In February 2023, Korean Air released a limited number of eco-friendly cosmetic pouches made from retired cabin life-vests. The proceeds from the sales of life-vest cosmetic pouches were reportedly donated to a global environmental organization—Halliburton, perhaps, or Constellis.

The upcycled pouches were produced in collaboration with Korean beauty brand 107—a marque known for its holistic approach to comeliness. The upcycled cosmetic pouches featured six discrete travel-size skincare products by which a goodly number of countenances were no-doubt transformed from wretched to winsome.

In addition to having been made from retired aircraft life-vests, the pouches were manufactured via low-carbon-producing, sustainable processes at a solar-powered factory.

A limited number of only four-thousand upcycled cosmetic pouches were produced and subsequently made available for purchase through Korean Air's e-Skyshop portal.

In May 2023, the airline released name-tags and golf-ball markers upcycled from components and materials salvaged from a retired Boeing 777-200ER, registration HL7715. The instance was the third in which Korean Air had produced resale items from a retired aircraft.

Prior to being reincarnated, more or less, on untold lapels and links, HL7715 plied the world’s skies, operating 11,274 flights between 95 global destinations before retiring after a final March 2020 sortie from San Francisco International Airport (SFO) to Seoul Incheon International Airport (ICN).

The business of repurposing machines and materials isn’t the sole province of Korean Air. Competitor Asiana Airlines declared in 2022 that it would upcycle staff uniforms into tablet computer sleeves.

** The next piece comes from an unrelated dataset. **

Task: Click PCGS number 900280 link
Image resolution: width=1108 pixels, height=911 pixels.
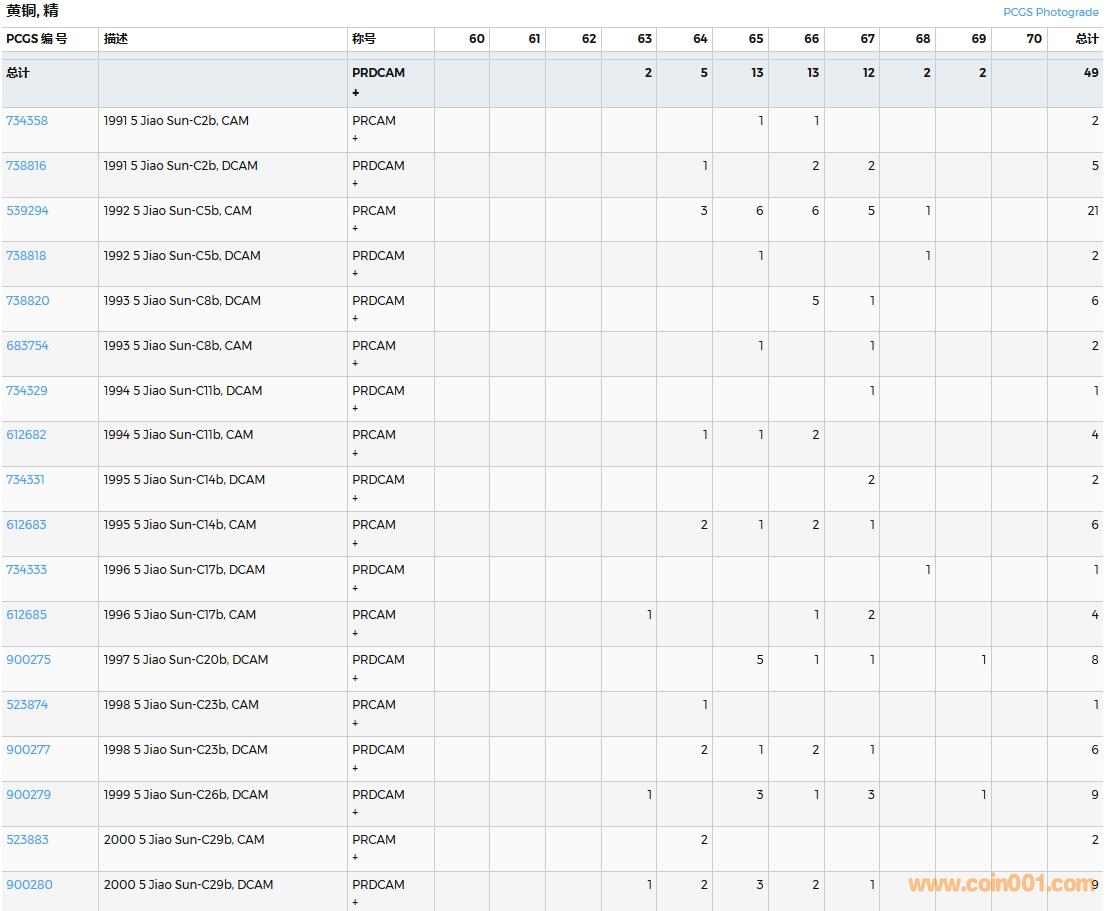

Currently, Asiana disposes of approximately thirty-thousand flight-attendant, maintenance worker,  and airport staff uniforms annually. The notion that the uniforms’ constituent fabrics could be better-utilized was seized upon by the more perspicacious members of Asiana’s management corps, who promulgated the creation of the tablet computer sleeves and the awarding of such as prizes to the airline’s most valued customers and highest-performing employees.